*** 网页原文 ***

Hanlp基本使用

最新推荐文章于 2024-05-15 15:24:11 发布

一默一语

最新推荐文章于 2024-05-15 15:24:11 发布

阅读量9k

点赞数 4

分类专栏：第三方集成文章标签： java 经验分享

本文链接：https://blog.csdn.net/qq_41610957/article/details/123055142

版权

第三方集成专栏收录该内容

4 篇文章 0 订阅

订阅专栏

一、Hanlp基本介绍

HanLP是一系列模型与算法组成的NLP工具包，目标是普及自然语言处理在生产环境中的应用。HanLP具备功能完善、性能高效、架构清晰、语料时新、可自定义的特点。

GitHub地址：https://github.com/hankcs/HanLP
官网地址：https://www.hanlp.com/

二、下载与配置

pom.xml文件中引入依赖

<dependency>
	<groupId>com.hankcs</groupId>
	<artifactId>hanlp</artifactId>
	<version>portable-1.8.2</version>
</dependency>

引入上述依赖后，即可使用基本功能（除由字构词、依存句法分析外的全部功能）。

*** 条目列表 ***

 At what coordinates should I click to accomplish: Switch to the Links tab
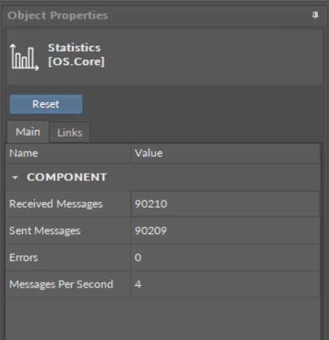coord(69,132)
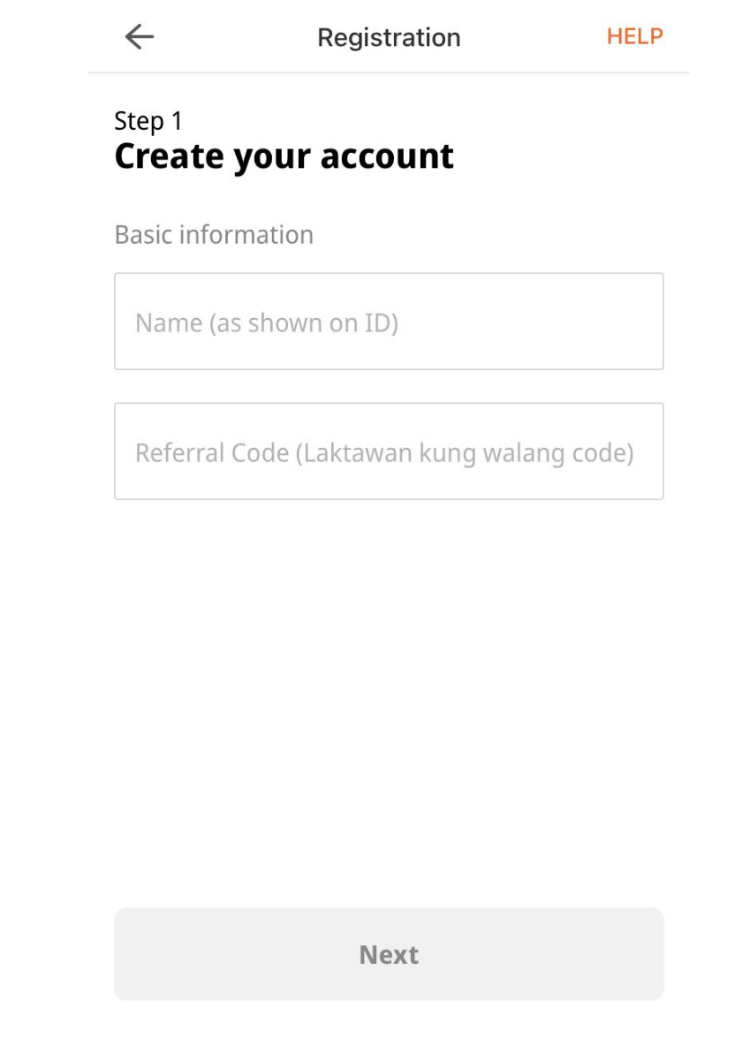Image resolution: width=742 pixels, height=1039 pixels.
Task: Open the orange HELP link
Action: (x=634, y=36)
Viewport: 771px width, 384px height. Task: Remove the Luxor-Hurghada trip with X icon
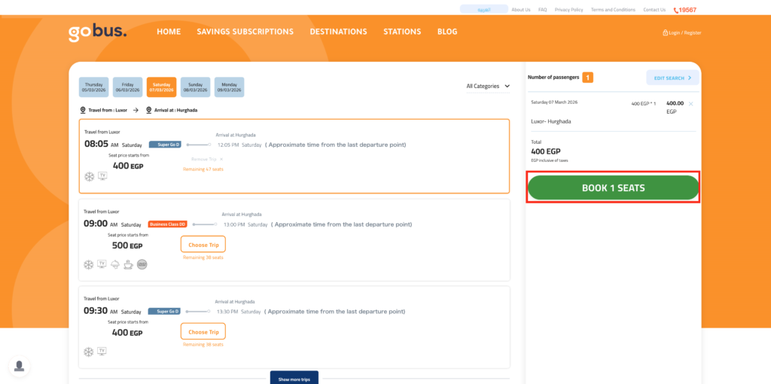tap(690, 103)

***

把网页中从“GitHub地址：https://github.com/hankcs/HanLP”开始、到“引入上述依赖后，即可使用基本功能（除由字构词、依存句法分析外的全部功能）。”为止（包括这一处）的文字一字不改地重抄一遍。 完成任务时用不到这些条目。

参考答案:
GitHub地址：https://github.com/hankcs/HanLP
官网地址：https://www.hanlp.com/

二、下载与配置

pom.xml文件中引入依赖

<dependency>
	<groupId>com.hankcs</groupId>
	<artifactId>hanlp</artifactId>
	<version>portable-1.8.2</version>
</dependency>

引入上述依赖后，即可使用基本功能（除由字构词、依存句法分析外的全部功能）。